***** Data section
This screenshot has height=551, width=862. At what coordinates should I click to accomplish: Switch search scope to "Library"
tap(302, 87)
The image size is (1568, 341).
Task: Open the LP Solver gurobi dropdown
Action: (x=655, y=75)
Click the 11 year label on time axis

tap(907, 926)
**********
Work instruction: Would you reproduce every record above exactly as it appears?

Exercise answer:
This screenshot has height=551, width=862. At what coordinates should I click to accomplish: Switch search scope to "Library"
tap(302, 87)
The image size is (1568, 341).
Task: Open the LP Solver gurobi dropdown
Action: (x=655, y=75)
Click the 11 year label on time axis

tap(907, 926)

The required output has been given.